» **Task instructions**
For this item, repeat the material exactly while omitting its pictures.

» **Dataset records**
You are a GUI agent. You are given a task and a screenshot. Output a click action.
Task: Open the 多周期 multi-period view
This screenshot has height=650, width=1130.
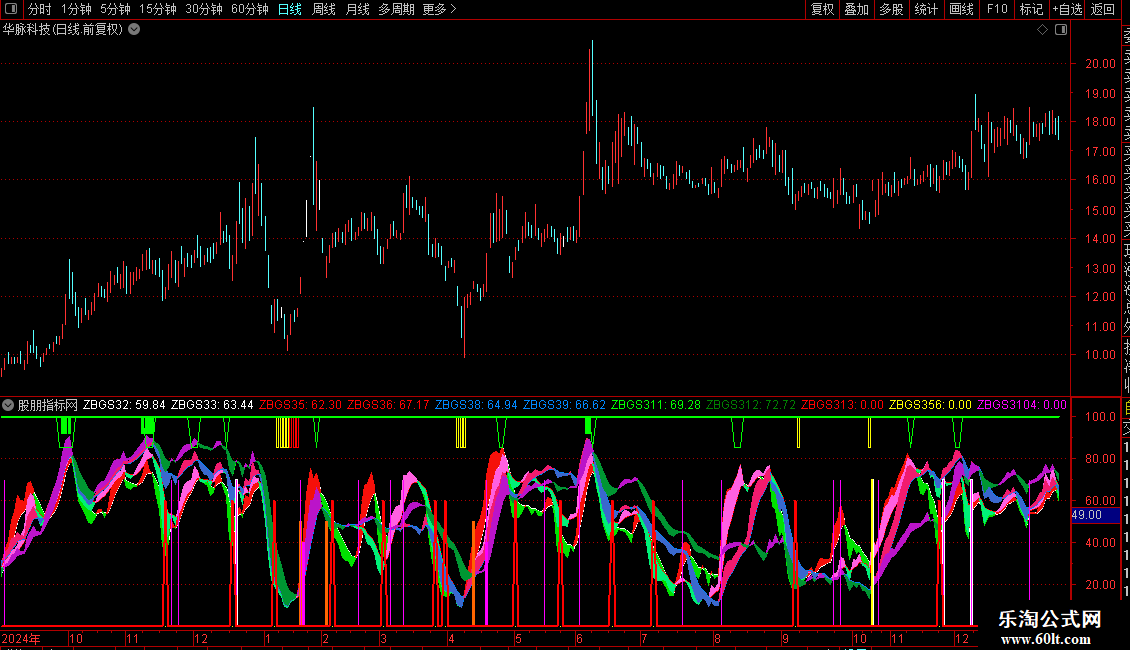click(x=396, y=9)
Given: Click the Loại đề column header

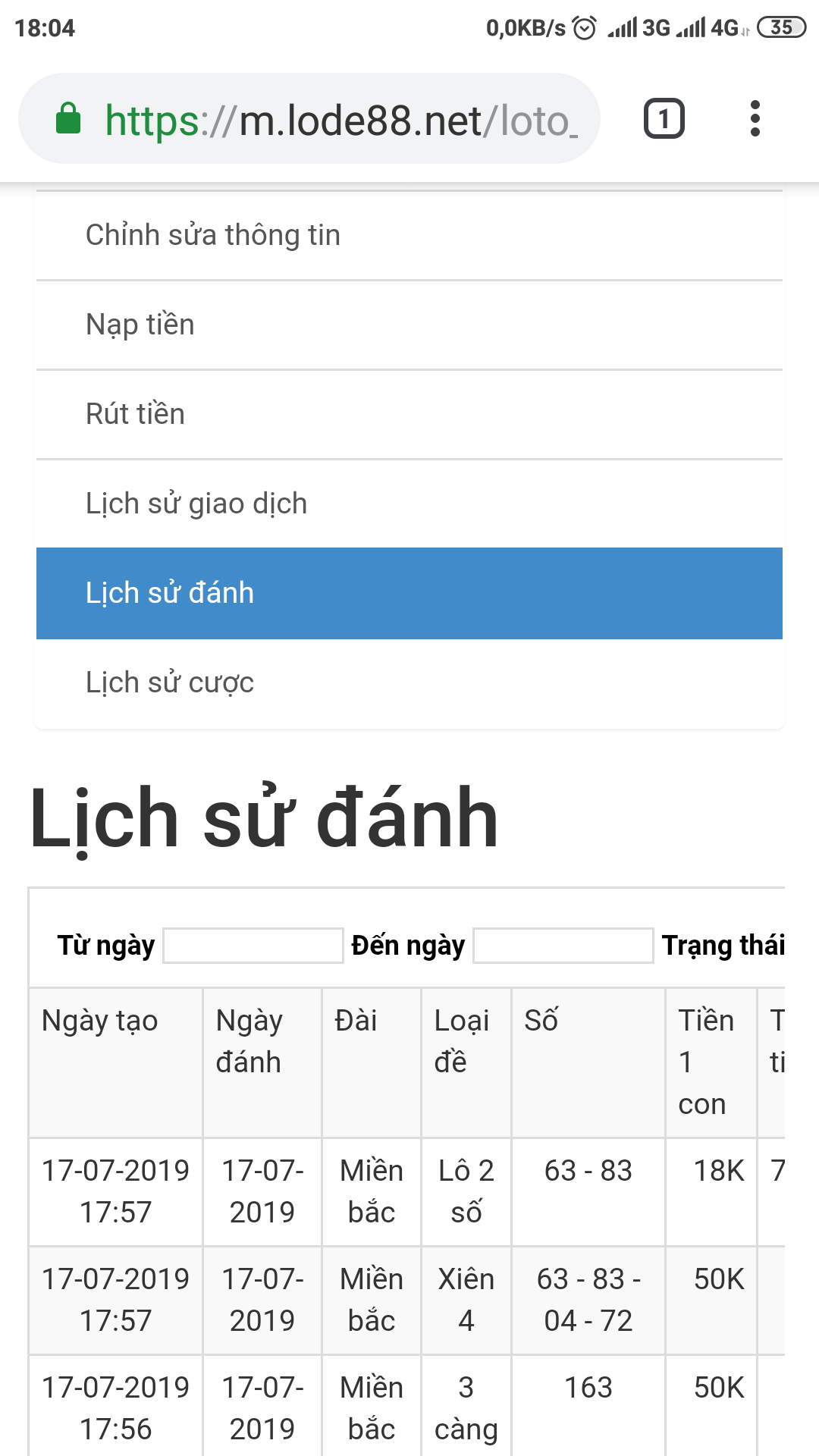Looking at the screenshot, I should tap(462, 1041).
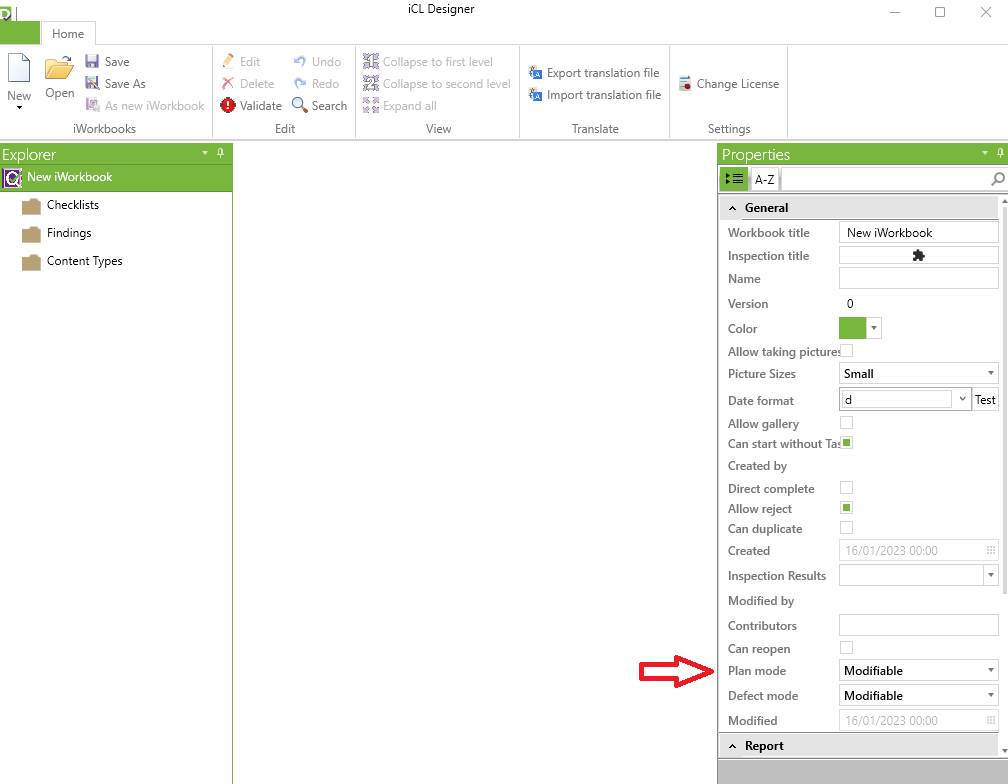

» **Output**
You are a GUI agent. You are given a task and a screenshot. Output a click action.
Task: Open the 多周期 multi-period view
This screenshot has height=650, width=1130.
click(x=396, y=9)
Given: Click the Loại đề column header

Looking at the screenshot, I should tap(462, 1041).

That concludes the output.